## WHAT THIS TASK INVOLVES
A word-for-word copy of the entries, with images excluded, is the expected answer.

- - -

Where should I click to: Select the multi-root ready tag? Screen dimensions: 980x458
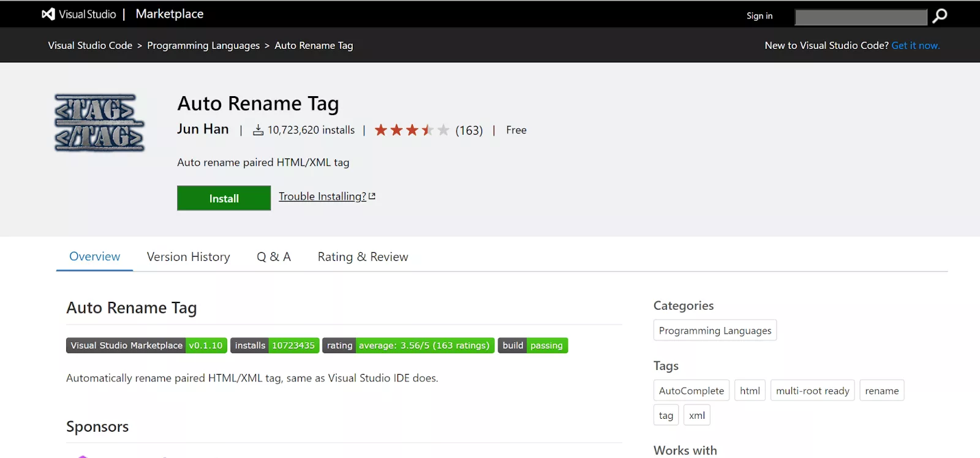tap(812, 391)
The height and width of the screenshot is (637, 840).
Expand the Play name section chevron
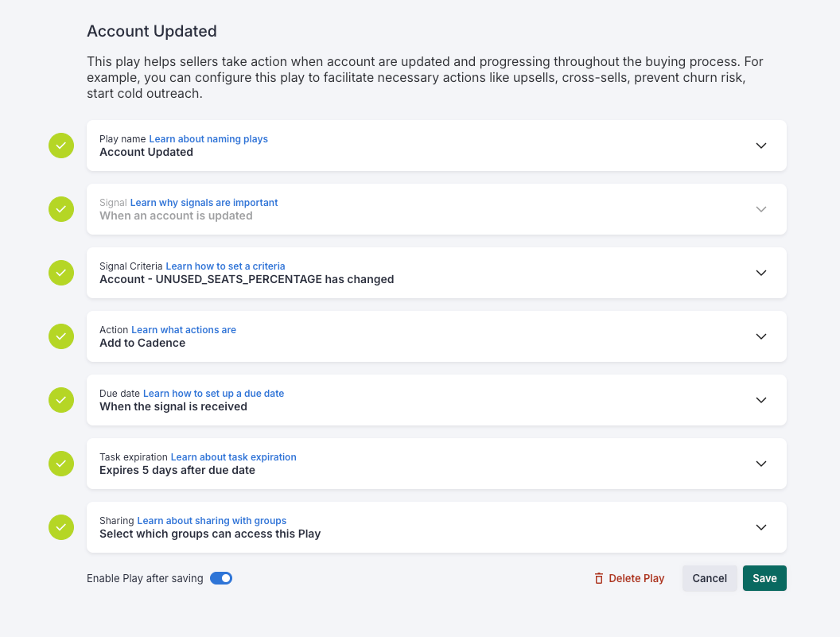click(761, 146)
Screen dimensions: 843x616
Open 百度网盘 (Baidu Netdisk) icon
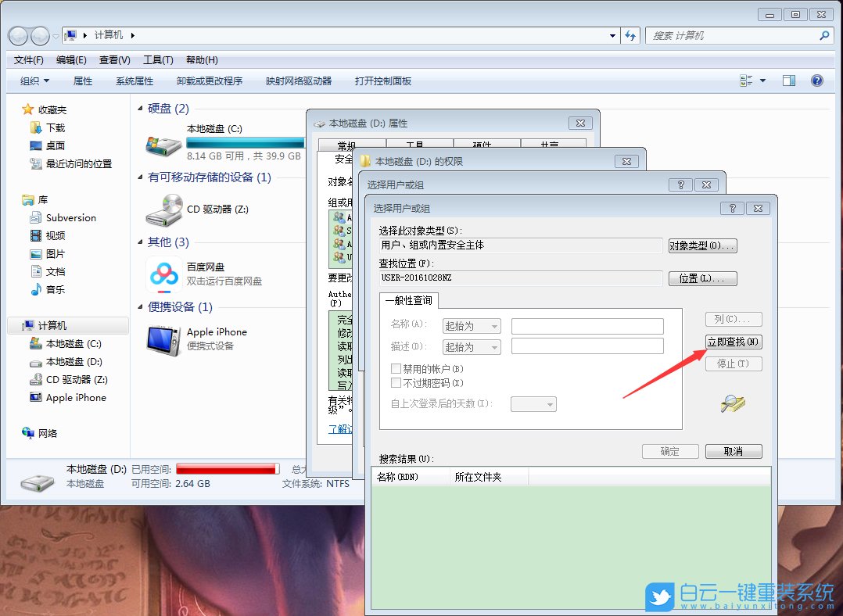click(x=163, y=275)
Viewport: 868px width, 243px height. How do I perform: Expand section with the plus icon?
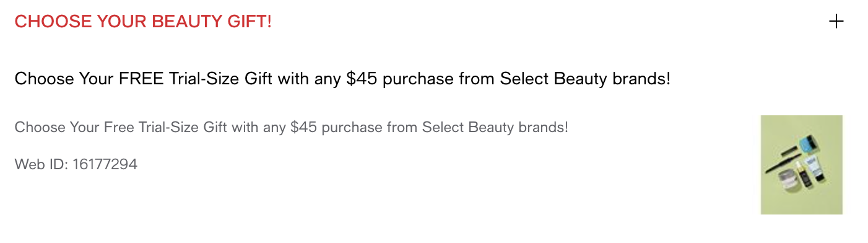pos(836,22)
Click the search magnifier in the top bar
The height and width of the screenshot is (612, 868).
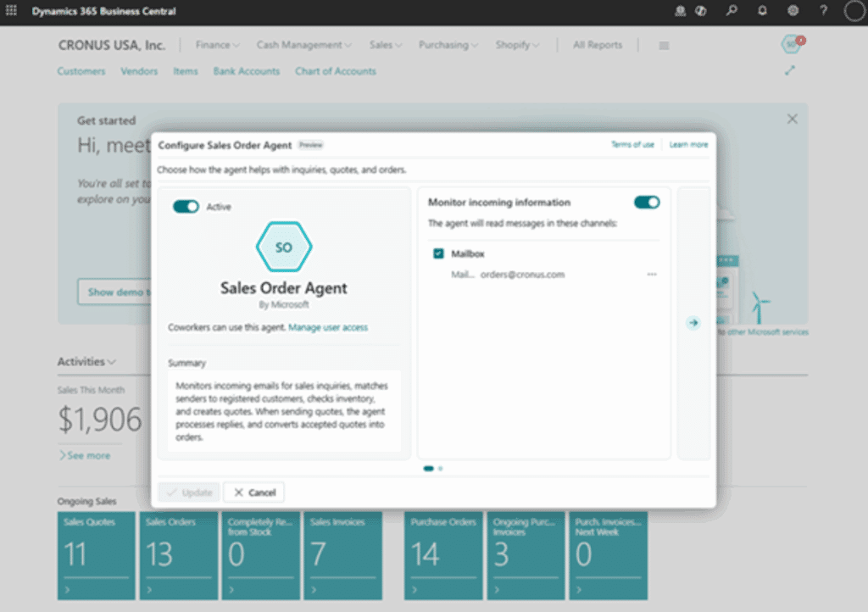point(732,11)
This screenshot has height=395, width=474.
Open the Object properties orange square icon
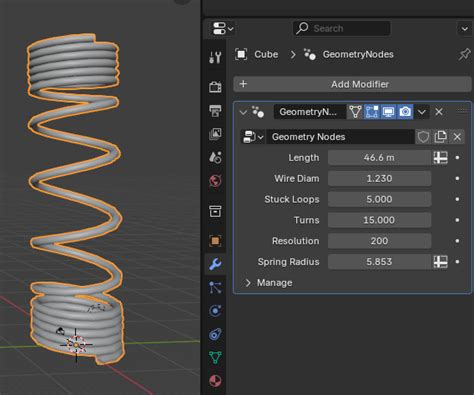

- - -

## EXERCISE OUTPUT
Where should I click to: Select the multi-root ready tag? Screen dimensions: 980x458
tap(812, 391)
The height and width of the screenshot is (637, 840).
Expand the Play name section chevron
click(761, 146)
Screen dimensions: 843x616
Open 百度网盘 (Baidu Netdisk) icon
click(x=163, y=275)
Viewport: 868px width, 243px height. How do I perform: Expand section with the plus icon?
pos(836,22)
Click the search magnifier in the top bar
The height and width of the screenshot is (612, 868).
point(732,11)
This screenshot has height=395, width=474.
Open the Object properties orange square icon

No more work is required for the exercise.